■ Your task
Pull out each line in the records below that contains the word "will".

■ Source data
|---|
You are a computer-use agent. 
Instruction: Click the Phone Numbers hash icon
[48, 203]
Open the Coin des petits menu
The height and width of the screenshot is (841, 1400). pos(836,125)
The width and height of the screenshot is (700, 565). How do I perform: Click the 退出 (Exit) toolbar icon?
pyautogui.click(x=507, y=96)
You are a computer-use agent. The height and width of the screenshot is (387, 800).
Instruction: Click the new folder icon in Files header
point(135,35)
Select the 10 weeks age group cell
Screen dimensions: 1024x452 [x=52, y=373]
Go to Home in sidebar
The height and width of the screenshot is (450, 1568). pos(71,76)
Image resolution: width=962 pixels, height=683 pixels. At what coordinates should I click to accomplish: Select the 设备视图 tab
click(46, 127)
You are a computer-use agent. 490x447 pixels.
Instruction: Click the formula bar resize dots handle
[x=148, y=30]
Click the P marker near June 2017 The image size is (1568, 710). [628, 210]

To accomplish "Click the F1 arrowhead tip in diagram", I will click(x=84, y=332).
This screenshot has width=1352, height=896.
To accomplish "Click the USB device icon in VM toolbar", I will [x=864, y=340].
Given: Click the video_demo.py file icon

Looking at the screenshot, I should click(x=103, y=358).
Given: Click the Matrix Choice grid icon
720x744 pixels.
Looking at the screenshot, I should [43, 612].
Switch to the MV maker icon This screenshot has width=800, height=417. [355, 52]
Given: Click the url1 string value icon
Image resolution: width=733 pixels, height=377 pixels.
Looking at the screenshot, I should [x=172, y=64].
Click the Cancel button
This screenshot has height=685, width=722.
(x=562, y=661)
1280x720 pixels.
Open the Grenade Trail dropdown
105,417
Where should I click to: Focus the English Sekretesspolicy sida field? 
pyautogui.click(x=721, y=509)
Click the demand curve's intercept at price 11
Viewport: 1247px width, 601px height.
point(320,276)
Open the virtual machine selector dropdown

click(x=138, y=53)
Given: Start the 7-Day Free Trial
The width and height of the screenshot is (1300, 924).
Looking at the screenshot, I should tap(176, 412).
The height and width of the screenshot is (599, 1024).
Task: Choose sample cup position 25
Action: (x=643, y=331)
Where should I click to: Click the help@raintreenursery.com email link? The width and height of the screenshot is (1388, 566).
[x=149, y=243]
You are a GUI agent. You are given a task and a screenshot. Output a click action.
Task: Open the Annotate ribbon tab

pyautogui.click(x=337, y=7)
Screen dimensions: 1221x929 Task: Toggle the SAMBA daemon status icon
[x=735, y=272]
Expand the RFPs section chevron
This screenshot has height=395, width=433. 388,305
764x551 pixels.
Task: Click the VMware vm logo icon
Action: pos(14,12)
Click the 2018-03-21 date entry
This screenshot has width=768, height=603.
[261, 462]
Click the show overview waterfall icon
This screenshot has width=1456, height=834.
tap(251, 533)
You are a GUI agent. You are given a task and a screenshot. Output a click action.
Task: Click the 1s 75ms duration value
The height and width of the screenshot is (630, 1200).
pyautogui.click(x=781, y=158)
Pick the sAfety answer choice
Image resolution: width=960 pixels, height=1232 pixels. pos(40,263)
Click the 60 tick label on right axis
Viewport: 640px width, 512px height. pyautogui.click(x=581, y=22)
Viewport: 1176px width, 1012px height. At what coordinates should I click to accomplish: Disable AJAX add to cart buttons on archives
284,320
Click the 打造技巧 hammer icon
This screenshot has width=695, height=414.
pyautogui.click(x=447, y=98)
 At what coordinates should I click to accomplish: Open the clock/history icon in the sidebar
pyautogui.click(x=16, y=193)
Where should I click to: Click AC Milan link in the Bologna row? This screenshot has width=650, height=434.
|---|
■ Finished exercise
To accomplish "Click the F1 arrowhead tip in diagram", I will click(x=84, y=332).
To accomplish "Click the USB device icon in VM toolbar", I will [x=864, y=340].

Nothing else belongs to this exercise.